§ TASK REQUIREMENTS: Every record here should be printed again exactly.

§ EXERCISE DATA:

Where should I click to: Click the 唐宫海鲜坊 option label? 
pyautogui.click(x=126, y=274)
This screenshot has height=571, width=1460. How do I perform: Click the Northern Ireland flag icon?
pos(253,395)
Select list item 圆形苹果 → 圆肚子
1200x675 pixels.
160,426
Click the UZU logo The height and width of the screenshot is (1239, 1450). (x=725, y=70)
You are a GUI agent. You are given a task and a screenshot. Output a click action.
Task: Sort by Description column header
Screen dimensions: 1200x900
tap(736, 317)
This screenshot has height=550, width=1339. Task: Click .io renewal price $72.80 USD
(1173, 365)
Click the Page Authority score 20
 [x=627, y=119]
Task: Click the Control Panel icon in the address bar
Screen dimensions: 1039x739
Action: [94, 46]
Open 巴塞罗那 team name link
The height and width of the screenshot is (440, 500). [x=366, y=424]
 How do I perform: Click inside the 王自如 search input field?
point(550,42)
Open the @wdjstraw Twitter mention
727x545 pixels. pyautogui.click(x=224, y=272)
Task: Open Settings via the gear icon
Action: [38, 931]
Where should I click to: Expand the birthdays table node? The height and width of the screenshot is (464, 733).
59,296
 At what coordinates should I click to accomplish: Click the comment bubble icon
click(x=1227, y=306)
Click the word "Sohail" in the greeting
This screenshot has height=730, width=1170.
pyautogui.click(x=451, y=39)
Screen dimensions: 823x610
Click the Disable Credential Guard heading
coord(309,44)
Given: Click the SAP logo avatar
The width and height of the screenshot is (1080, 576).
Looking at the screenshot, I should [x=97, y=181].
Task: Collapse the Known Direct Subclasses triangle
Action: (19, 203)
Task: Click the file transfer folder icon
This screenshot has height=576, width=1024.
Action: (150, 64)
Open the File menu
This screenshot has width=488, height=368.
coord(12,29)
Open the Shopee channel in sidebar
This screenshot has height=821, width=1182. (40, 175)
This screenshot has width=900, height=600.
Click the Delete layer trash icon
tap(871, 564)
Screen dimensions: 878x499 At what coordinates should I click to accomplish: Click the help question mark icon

§ SOLUTION FOR THIS TASK:
Where should I click to: Click the 唐宫海鲜坊 option label? 
pyautogui.click(x=126, y=274)
This screenshot has height=571, width=1460. How do I perform: Click the Northern Ireland flag icon?
pos(253,395)
Select list item 圆形苹果 → 圆肚子
1200x675 pixels.
160,426
Click the UZU logo The height and width of the screenshot is (1239, 1450). (x=725, y=70)
You are a GUI agent. You are given a task and a screenshot. Output a click action.
Task: Sort by Description column header
Screen dimensions: 1200x900
tap(736, 317)
This screenshot has height=550, width=1339. Task: Click .io renewal price $72.80 USD
(1173, 365)
Click the Page Authority score 20
 [x=627, y=119]
Task: Click the Control Panel icon in the address bar
Screen dimensions: 1039x739
Action: [94, 46]
Open 巴塞罗那 team name link
The height and width of the screenshot is (440, 500). [x=366, y=424]
 How do I perform: Click inside the 王自如 search input field?
point(550,42)
Open the @wdjstraw Twitter mention
727x545 pixels. pyautogui.click(x=224, y=272)
Task: Open Settings via the gear icon
Action: [38, 931]
Where should I click to: Expand the birthdays table node? The height and width of the screenshot is (464, 733).
59,296
 At what coordinates should I click to accomplish: Click the comment bubble icon
click(x=1227, y=306)
Click the word "Sohail" in the greeting
This screenshot has height=730, width=1170.
pyautogui.click(x=451, y=39)
Screen dimensions: 823x610
Click the Disable Credential Guard heading
coord(309,44)
Given: Click the SAP logo avatar
The width and height of the screenshot is (1080, 576).
Looking at the screenshot, I should [x=97, y=181].
Task: Collapse the Known Direct Subclasses triangle
Action: (19, 203)
Task: Click the file transfer folder icon
This screenshot has height=576, width=1024.
Action: (150, 64)
Open the File menu
This screenshot has width=488, height=368.
coord(12,29)
Open the Shopee channel in sidebar
This screenshot has height=821, width=1182. (40, 175)
This screenshot has width=900, height=600.
Click the Delete layer trash icon
tap(871, 564)
Screen dimensions: 878x499 At what coordinates should I click to accomplish: Click the help question mark icon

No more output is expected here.